We are so far from civilized today, that not only is torture considered a reasonably debatable proposal, but it’s actually been national policy for a long time now.
The idea that it can’t happen here - especially when we’re right in the middle of it - is a common but almost always wrong illusion.
We’re still pretending that there aren’t medical experiments being performed on human beings at that black site in Guantanamo, so shhh.
A Town Like Alice is my favorite book of all time. I have made all my children read it as well as a number of friends. The beginning is very tough as it is during the Bataan death march and you feel like it’s going to be a horribly depressing book but that all changes and it is tremendously uplifting. Such a wonderful story!
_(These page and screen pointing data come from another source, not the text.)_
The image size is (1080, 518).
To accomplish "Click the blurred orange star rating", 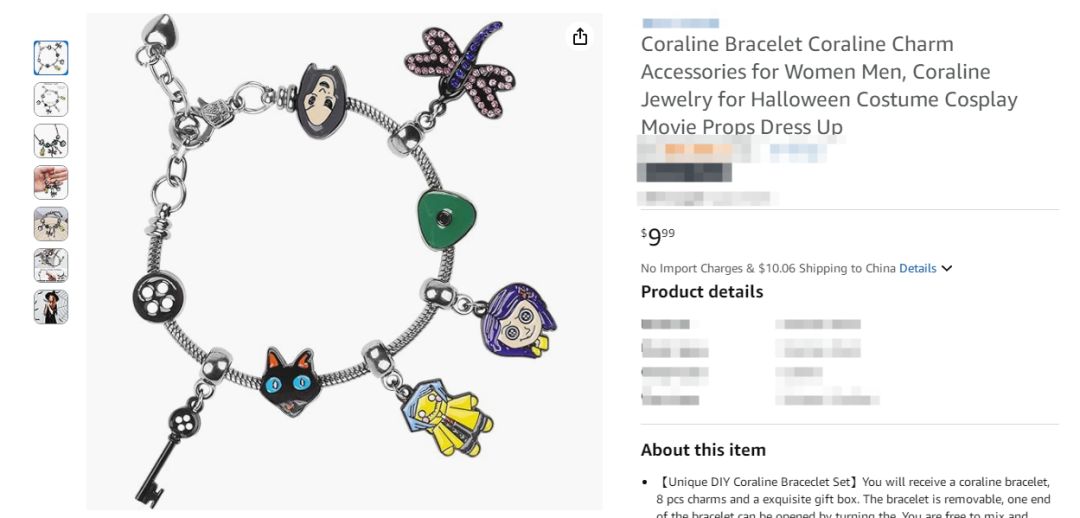I will (692, 150).
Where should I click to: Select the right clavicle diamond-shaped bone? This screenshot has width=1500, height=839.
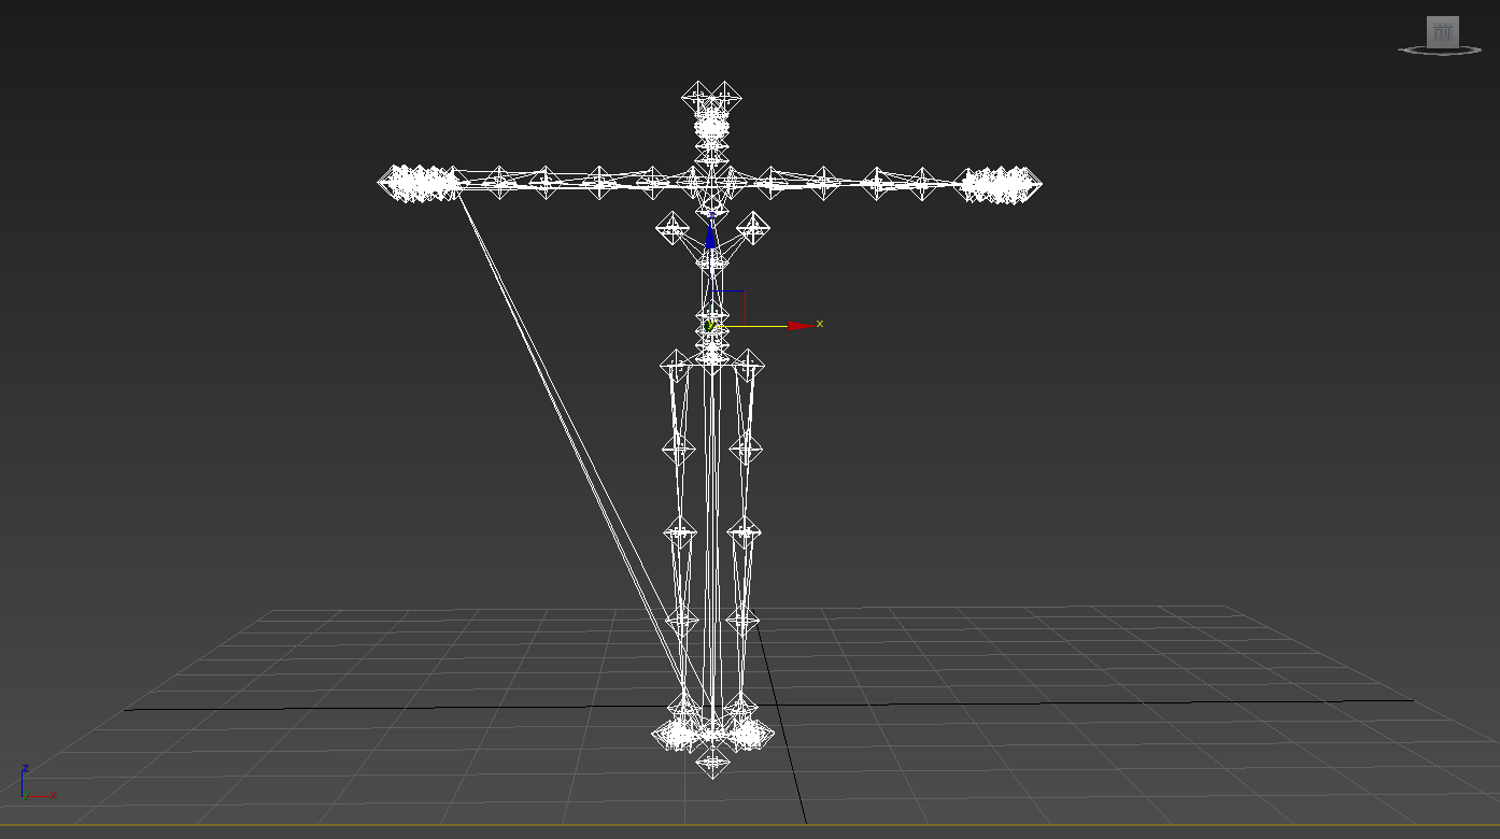(x=753, y=228)
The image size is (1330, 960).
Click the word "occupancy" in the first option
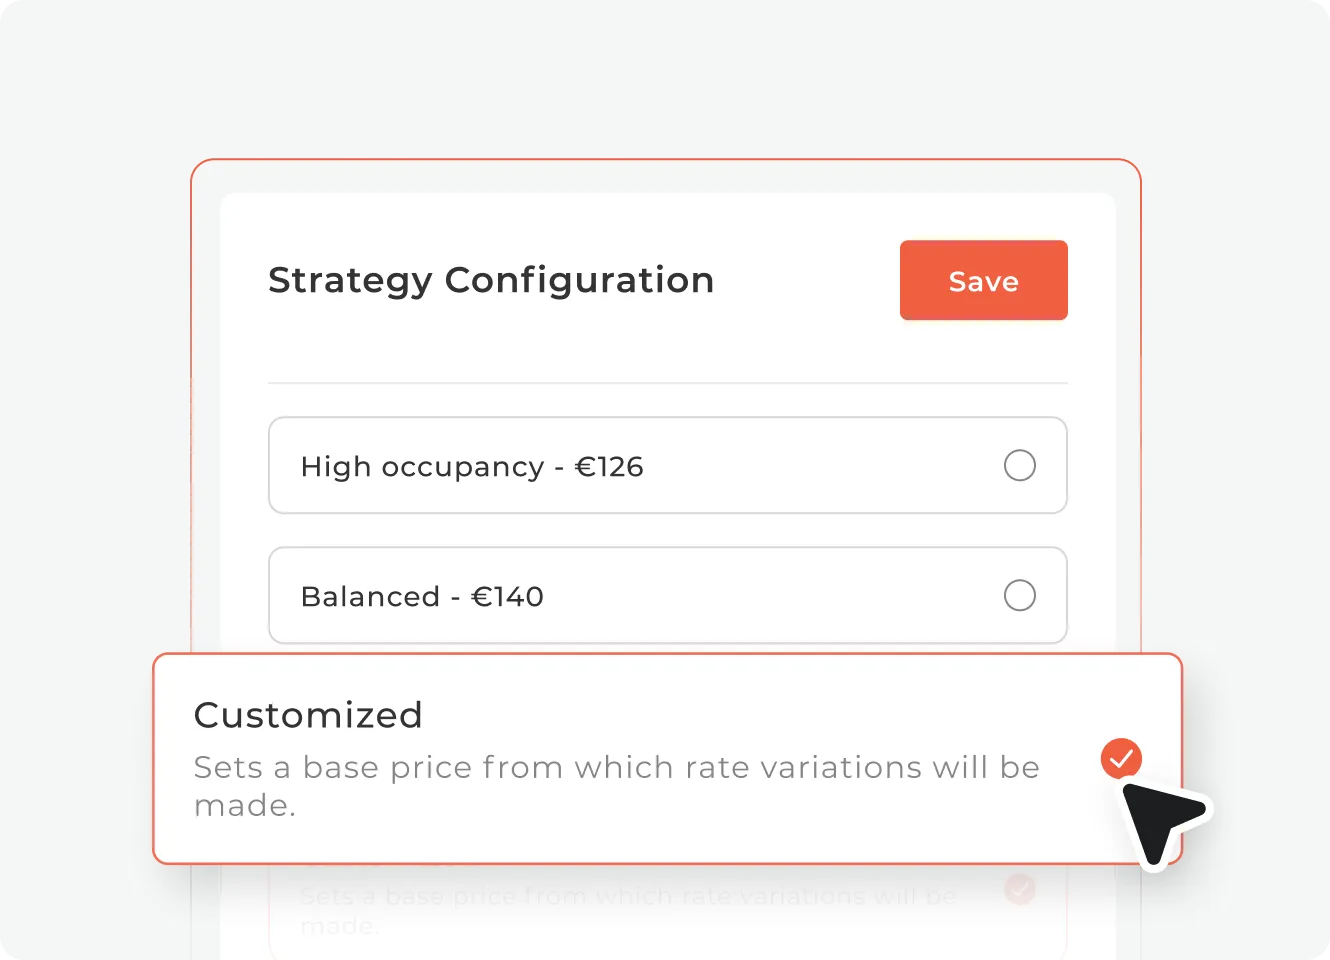[x=462, y=468]
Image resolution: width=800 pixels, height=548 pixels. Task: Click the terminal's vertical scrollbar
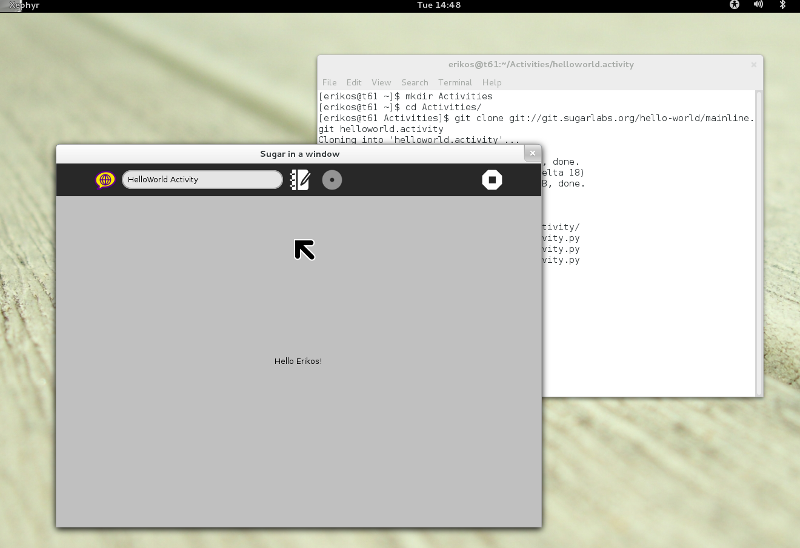point(759,240)
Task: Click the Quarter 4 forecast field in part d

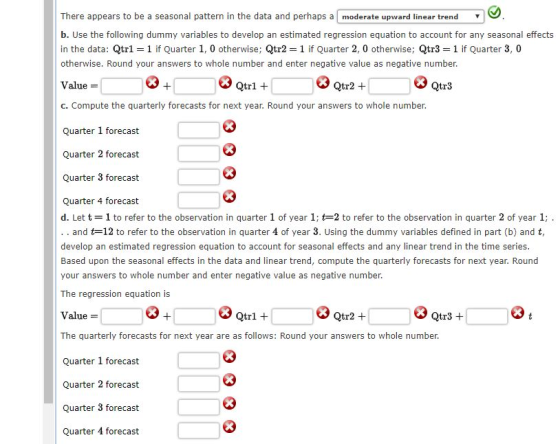Action: point(199,430)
McArthur went over there, and left them off. Thousands of people killed all over them attacking us. Had to be the dumbest of all wars, next to our civil war.
I think what I like about Trump, is that he understands, that you need one big guy on every block who keeps the peace. You will never need to go to war, if there is one guy who will keep things from getting out of hand. Ideally it’s an army of robots.
Until then, the big guy on the block is us. We keep the peace. WE keep the petty bullies like Iran and N. Korea from starting a major out break.
I can’t imagine that China wants to go to war with us. Russia too.
I feel that way when I listen to Japanophiles make excuses and ridiculous rationalizations for the Japs' reluctance to admit to any wrong-doing.